Later it used to be deposited in a tomb taking advantage of the hole for libations. With this, the spirit of the deceased was forced to serve as a vehicle to reach the god, or else to be the one who carried it out in an act of necromancy.

Places where a deceased person had died violently, such as those executed or gladiators, were considered especially effective, since, when they died before their time, they did not rest in peace and were propitious for these matters. Although, as we saw in the scene in Rome, they could also be placed in the victim’s house.

This is the explicit text of a tabella defixionis: “I execre [sacrifice, curse, deliver] you to the demons, Rufa. I execrate her hands, her teeth, her eyes, her arms, her belly, her breasts, her bones, her legs, her mouth, her feet, her forehead, her nails, her teeth, her navel. All the parts of Rufa’s body I execrate on this tablet.” Was the spell successful? You would have to ask Rufa.

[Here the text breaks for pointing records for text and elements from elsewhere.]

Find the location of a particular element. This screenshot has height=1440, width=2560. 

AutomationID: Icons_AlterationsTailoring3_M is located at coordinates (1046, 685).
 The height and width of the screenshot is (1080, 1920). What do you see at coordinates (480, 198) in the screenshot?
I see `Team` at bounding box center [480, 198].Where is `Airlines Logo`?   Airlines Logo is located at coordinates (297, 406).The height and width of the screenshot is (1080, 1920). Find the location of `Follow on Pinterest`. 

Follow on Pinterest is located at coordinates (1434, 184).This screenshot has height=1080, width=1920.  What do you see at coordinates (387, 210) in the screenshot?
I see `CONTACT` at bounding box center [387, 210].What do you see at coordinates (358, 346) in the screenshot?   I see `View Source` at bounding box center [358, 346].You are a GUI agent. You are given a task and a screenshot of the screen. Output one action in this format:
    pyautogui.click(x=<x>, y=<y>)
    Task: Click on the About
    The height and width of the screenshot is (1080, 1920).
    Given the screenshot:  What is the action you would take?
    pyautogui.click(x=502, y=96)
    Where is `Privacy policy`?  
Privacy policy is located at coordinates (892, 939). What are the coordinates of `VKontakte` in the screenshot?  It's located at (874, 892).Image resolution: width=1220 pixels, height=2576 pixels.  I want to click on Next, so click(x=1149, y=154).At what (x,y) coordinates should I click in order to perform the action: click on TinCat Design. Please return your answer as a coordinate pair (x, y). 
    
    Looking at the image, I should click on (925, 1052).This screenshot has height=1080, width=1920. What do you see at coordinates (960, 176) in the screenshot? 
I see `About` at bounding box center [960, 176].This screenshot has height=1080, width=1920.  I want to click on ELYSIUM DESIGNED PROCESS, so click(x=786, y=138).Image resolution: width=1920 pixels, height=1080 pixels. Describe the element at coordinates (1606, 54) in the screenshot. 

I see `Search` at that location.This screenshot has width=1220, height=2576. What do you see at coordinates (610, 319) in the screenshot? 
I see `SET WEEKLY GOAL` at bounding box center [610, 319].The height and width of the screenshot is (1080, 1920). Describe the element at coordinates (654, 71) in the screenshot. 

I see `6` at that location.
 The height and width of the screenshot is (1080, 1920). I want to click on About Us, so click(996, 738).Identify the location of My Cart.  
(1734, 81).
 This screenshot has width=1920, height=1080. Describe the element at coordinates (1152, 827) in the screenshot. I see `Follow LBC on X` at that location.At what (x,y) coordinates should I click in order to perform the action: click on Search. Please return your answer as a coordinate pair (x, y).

Curiously, in those times similar formulas were also used to achieve love or the attention of a loved one, although the divinities referred to were usually different –Aphrodite (Venus) or Apollo–; the materials, papyrus or wood; and the formulas, friendly and propitiatory, because at no time was it intended to harm the loved one. In any case, the mentality of the instigator or officiant of these writings used to be similar to that of those who made execratory tablets.